* [BRIEF] Retype the records in full, and please keep the pictures out of the copy.

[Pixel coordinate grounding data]
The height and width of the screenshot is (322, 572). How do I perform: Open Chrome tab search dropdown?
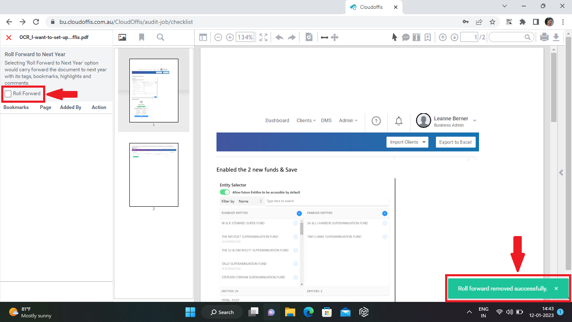point(505,6)
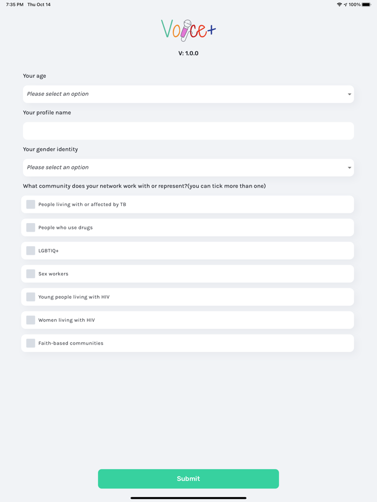The image size is (377, 502).
Task: Tap the status bar clock time
Action: 15,5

* [SOLUTION TO THIS EXERCISE]
The height and width of the screenshot is (322, 572). How do I perform: Open Chrome tab search dropdown?
point(505,6)
The image size is (377, 502).
Task: Tap the status bar clock time
Action: 15,5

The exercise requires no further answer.